In summary, the results of the predominantly term-based intrinsic evaluation tasks indicate that a trivial embedding of words in an annotated corpus with state-of-the-art methods is possible and has acceptable performance, yet degrades the performance in comparison to a training on the raw corpus, and is thus not necessarily the best option. For tasks that include entities in general and require a measure of relatedness in particular, such as analogy task for entities or relatedness datasets, we find that the graph-based embeddings of VERSE often have a better performance. In the following, we thus explore the usefulness of the different embeddings for entity-centric tasks.

5 Experimental Exploration of Entity Embeddings

Since there are no extrinsic evaluation tasks for entity embeddings, we cannot evaluate their performance on downstream tasks. We thus consider entity clustering and the neighborhood of entities to obtain an impression of the benefits that entity embeddings can offer over word embeddings for entity-centric tasks.

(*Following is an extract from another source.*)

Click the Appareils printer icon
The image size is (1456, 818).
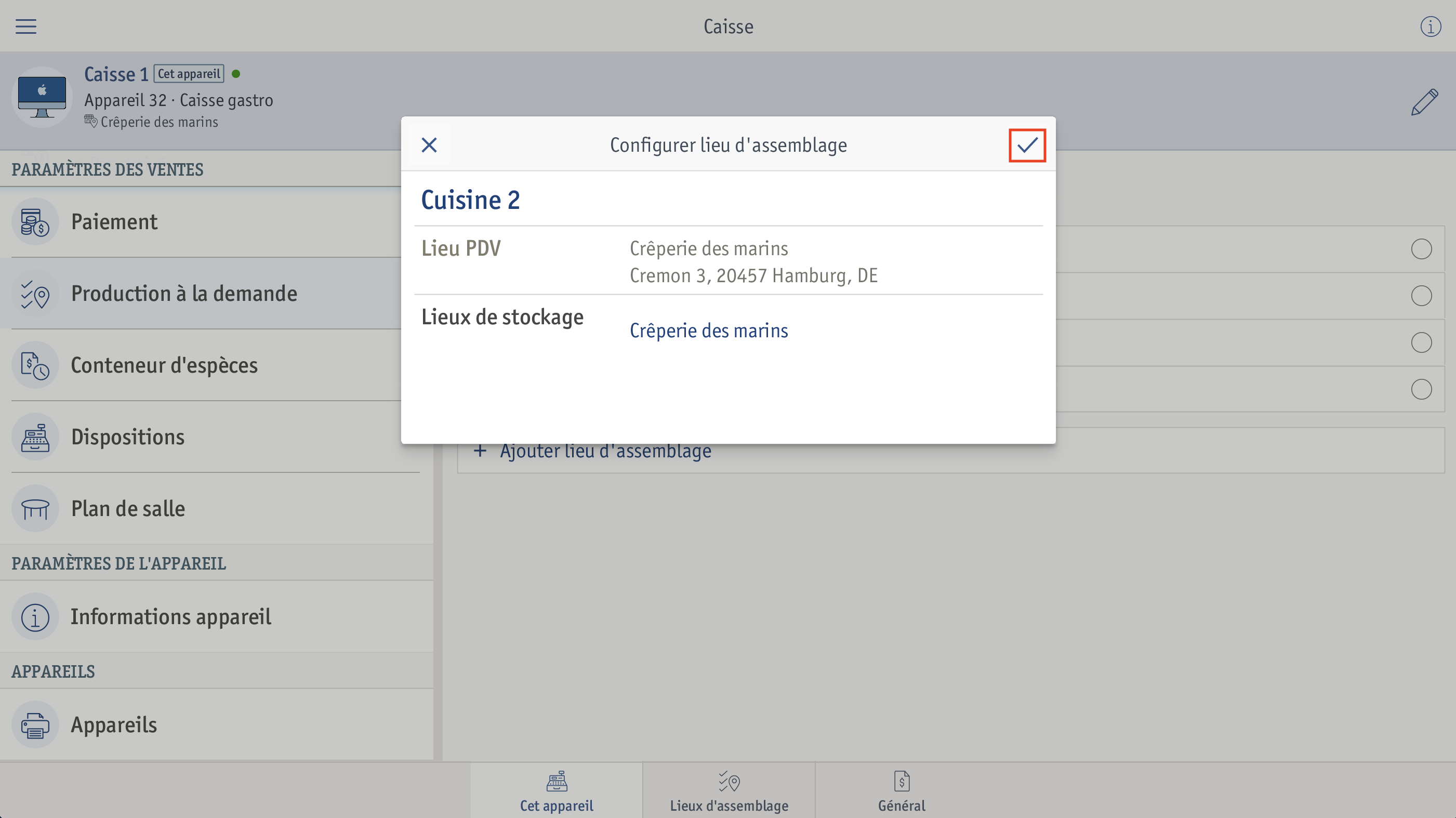[x=35, y=725]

Entity clustering. To investigate how well the different methods support the clustering of similar entities, we consider 2-dimensional t-SNE projections of the embeddings of cities in Figure 1. Since the training data is taken from news, we expect cities within a country to be spatially correlated. For the raw text embeddings, we represent cities with multi-component names as the average of the embeddings of their components. For this task, the word embeddings perform much better on the raw text than they do on the annotated text. However, the underlying assumption for the applicability of composite embeddings for multi-word entity names is the knowledge (or perfect recognition) of such entity names, which may not be available in practice. The graph-based methods can recover some of the performance, but as long as entity labels are known, e.g., from a gazetteer, raw text embeddings are clearly preferable.

(a) W2V
(b) GLV
(c) W2V
(d) GLV
(e) DW
(f) DW
(g) VRS
Figure 1: t-SNE projections of the embeddings for U.S. (purple), British (orange), and German (green) cities. For the raw text models, multi-word entity names are represented as the mean of word vectors.
(a) W2V
(b) W2V
(c) VRS
Figure 2: t-SNE projections of the nearest neighbours of entity Barack Obama.

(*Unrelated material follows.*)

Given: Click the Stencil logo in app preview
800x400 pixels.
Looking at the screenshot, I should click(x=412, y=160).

Entity neighborhoods. To better understand the proximity of embeddings, we consider the most similar neighbors by cosine similarity on the example of the entity Barack Obama, as shown in Figure 4. For the raw text models, we average the embeddings of the words barack and obama. A list of the four nearest neighbors and their cosine similarity scores are also shown in Table 4. Here, we find that the entity-centric models are more focused on entities, while the models that are trained on raw text put a stronger emphasis on terms in the neighborhood. W2V, in particular, performs very poorly and predominantly retrieves misspelled versions of the entity name. In contrast, even W2V and GLV retrieve more related entities, although the results for the graph-based embeddings are more informative of the input entity. Furthermore, we again observe a distinction in models between those that favor similarity and those that favor relatedness.

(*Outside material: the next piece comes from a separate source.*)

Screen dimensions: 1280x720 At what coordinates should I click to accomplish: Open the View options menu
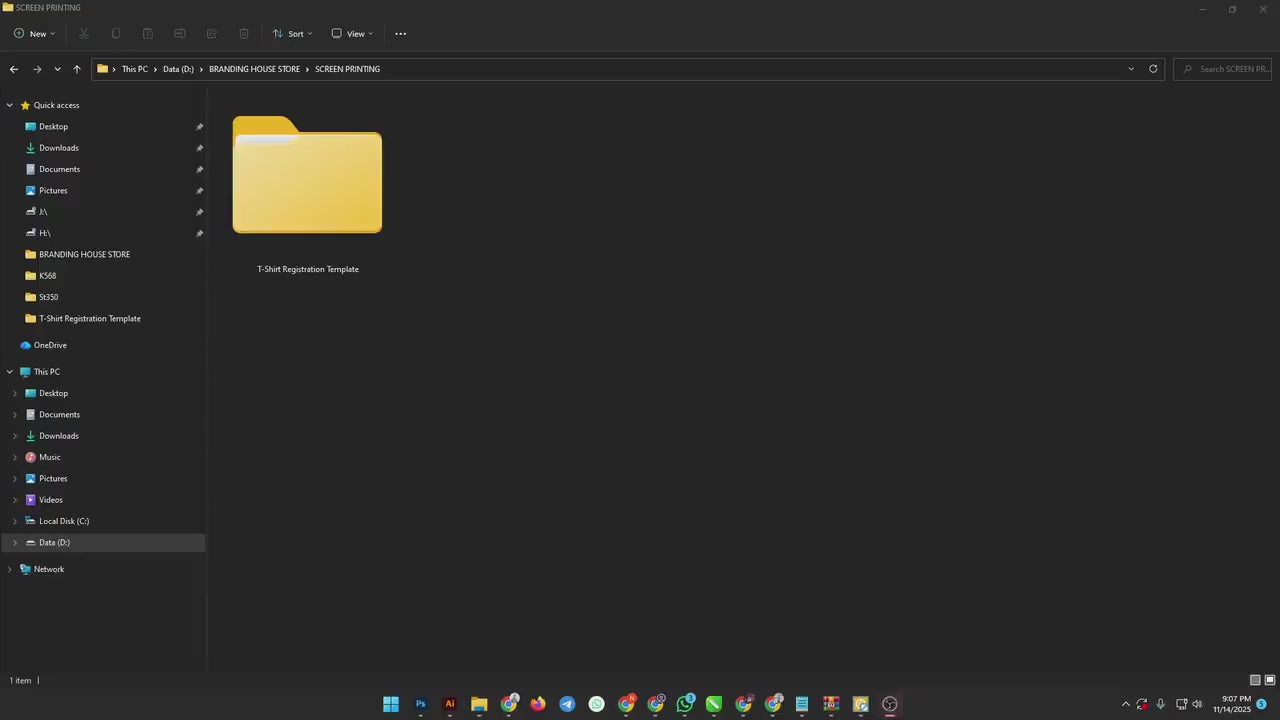point(352,34)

The same trend is visible in the t-SNE projections of the nearest neighbours in Figure 2, where word2vec primarily identifies synonymously used words on the raw corpus (i.e., variations of the entity name), and entities with an identical or similar role on the annotated corpus (i.e., other presidents). In contrast, VERSE identifies related entities with different roles, such as administrative locations, or the presidential candidates and the president-elect in the 2016 U.S. election.

T obama 0.90 T obama 0.99 P George W. Bush 0.76 T president 0.78
T barack 0.74 T barack 0.98 P Jimmy Carter 0.73 T administration 0.76
T obamaobama 0.68 T president 0.77 T barack obama 0.73 P George W. Bush 0.72
T obamathe 0.60 T administration 0.74 P Enrique Peña Nieto 0.67 T mr. 0.68
L White House 0.88 L White House 0.88 L White House 0.87
T president 0.79 T president 0.82 T president 0.79
T presidency 0.76 P George W. Bush 0.78 L United States of America 0.76
T administration 0.75 T administration 0.78 P Donald Trump 0.75
Table 4: Four nearest neighbours of entity Barack Obama with cosine similarity scores. Entity types include terms T, persons P, and locations L.

6 Conclusion and Ongoing Work

We investigated the usefulness of vector embeddings of words in entity-annotated news texts. We considered the naïve application of the popular models word2vec and GloVe to annotated texts, as well as node embeddings of cooccurrence graphs, and compared them to traditional word embeddings on a comprehensive set of term-focused evaluation tasks. Furthermore, we performed an entity-centric exploration of all embeddings to identify the strengths and weaknesses of each approach. While we found that word embeddings can be trained directly on annotated texts, they suffer from a degrading performance in traditional term-centric tasks, and often do poorly on tasks that require relatedness. In contrast, graph-based embeddings performed better for entity- and relatedness-centric tasks, but did worse for similarity-based tasks, and should thus not be used blindly in place of word embeddings. Instead, we see potential applications in entity-centric tasks that benefit from relatedness relations, such as improved query expansion or learning to disambiguate, which we consider to be the most promising future research directions and downstream tasks.


  • [1]

    Abdi, H., Williams, L.J.: Principal Component Analysis. Wiley Interdisciplinary Reviews: Computational Statistics 2(4), 433–459 (2010)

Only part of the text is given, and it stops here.